Soueida (sud de la Syrie), 15 juillet 2025 — Après plusieurs jours d’affrontements intercommunautaires sanglants, l’entrée des forces gouvernementales syriennes dans la ville druze de Soueida a plongé la région dans une spirale de terreur. Des dizaines de témoignages recueillis sur place par des ONG et des agences de presse confirment une vague de violences systématiques : exécutions sommaires, pillages de maisons, incendies criminels, détentions arbitraires, perpétrés par les forces de sécurité et leurs supplétifs bédouins.
Malgré l’annonce d’un cessez-le-feu officiel, la ville a été investie au matin du 14 juillet par des unités armées venues de Damas, censées « rétablir l’ordre ». Mais sur le terrain, ce sont des scènes d’horreur qui se sont imposées : corps abandonnés dans les rues, quartiers réduits en cendres, habitants en fuite ou terrés chez eux sans eau ni électricité.
« Ils sont arrivés avec des pick-up, armés jusqu’aux dents, ont expulsé les familles, brûlé les maisons et tiré sur ceux qui tentaient de s’échapper », témoigne un habitant de Soueida, resté anonyme par peur de représailles.
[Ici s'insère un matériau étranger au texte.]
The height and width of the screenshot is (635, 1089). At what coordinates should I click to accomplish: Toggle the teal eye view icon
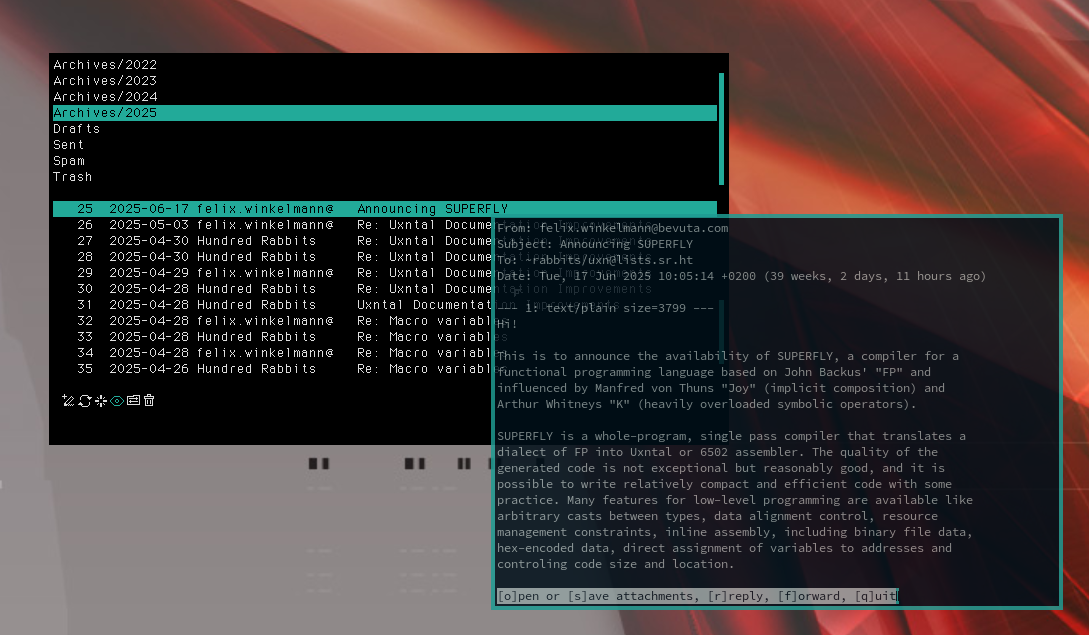point(117,401)
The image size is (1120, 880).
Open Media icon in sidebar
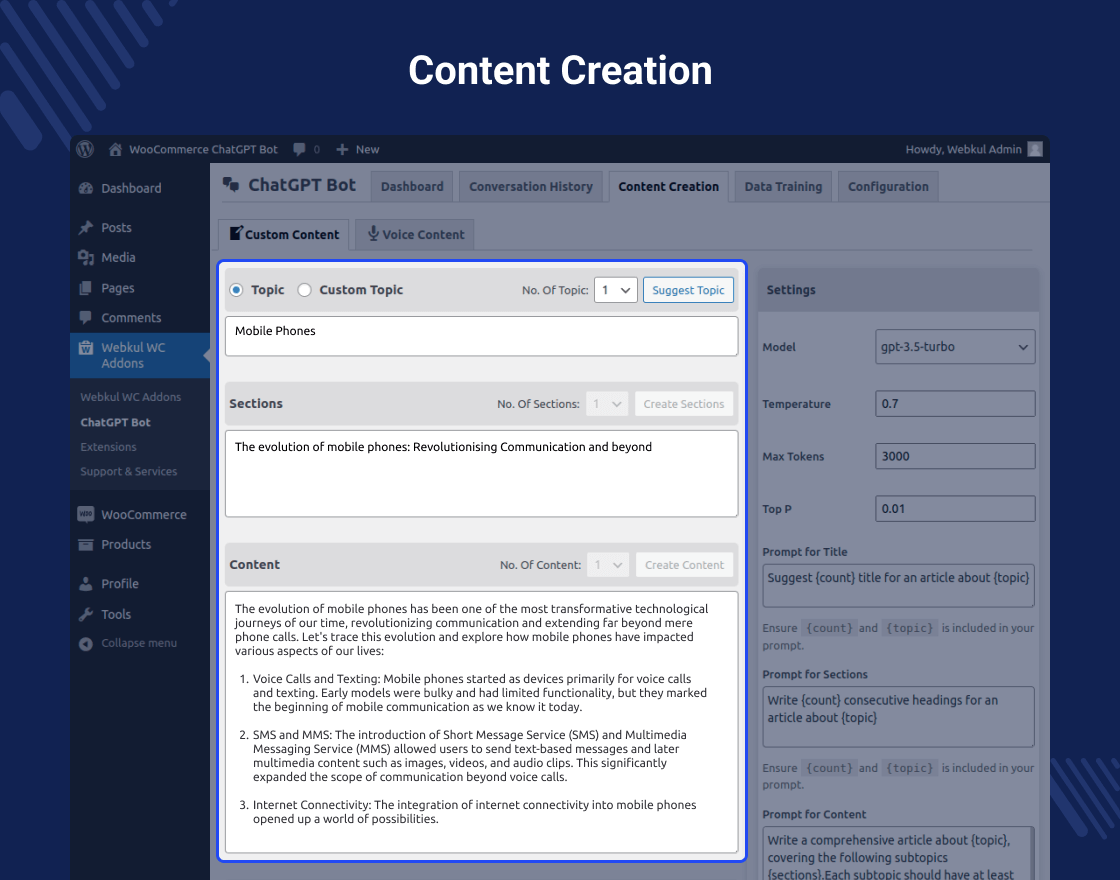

L’Observatoire syrien des droits de l’homme (OSDH) et le bureau des droits de l’ONU (OHCHR) ont signalé des violations graves : exécutions sur place, kidnappings, incendies de domiciles, pillages et harcèlement de civils, attribués à des éléments liés aux ministères de l’Intérieur et de la Défense.
Le SOHR rapporte notamment que 21 civils, dont trois femmes, auraient été exécutés par les forces gouvernementales dans une maison d’hôtes, et que le bilan humain des combats avoisine les 166 morts, incluant militaires et civils.
Alors que le président intérimaire Ahmed al‑Sharaa avait annoncé un cessez‑le‑feu immédiat et annoncé le déploiement des forces nationales pour « restaurer l’ordre » à Soueida, les violences se sont intensifiées dès leur entrée dans la ville, accompagnées de combattants bédouins.
Des témoins affirment que ces forces, supposées garantir la sécurité, auraient participé à des exactions contre la communauté druze. Le ministre de l’Intérieur, Noureddine al‑Baba, a soutenu que la mission visait à « protéger les civils et mettre fin au chaos », mais cela contraste avec les récits d’atrocités rapportés sur le terrain.
Le conflit a débuté après l’enlèvement le 11 juillet d’un commerçant druze par des membres d’une tribu bédouine sur l’autoroute reliant Damas à Soueida. Les représailles druzes ont immédiatement embrasé la région dans un cycle de kidnappings et affrontements mortels.
Depuis, des centaines de combattants bédouins et druzes, provenant notamment de Hama et Deir ez-Zor, se sont mobilisés, renforçant les lignes et intensifiant les affrontements.
Soueida, ville de 150 000 habitants, est désormais livrée à elle-même : des panaches de fumée s’élèvent des quartiers incendiés, privés d’eau, d’électricité et d’infrastructures de communication.
L’ONU estime que plus de 87 000 personnes ont été déplacées depuis le 12 juillet dans la province, confrontées à la pénurie, aux déplacements forcés et à l’insécurité permanente.
Le Haut-Commissariat aux droits de l’homme (OHCHR) a exhorté les autorités syriennes à enquêter sur ces exactions et à traduire en justice les responsables des abus, notamment après l’exécution de 13 personnes lors d’un rassemblement familial le 15 juillet.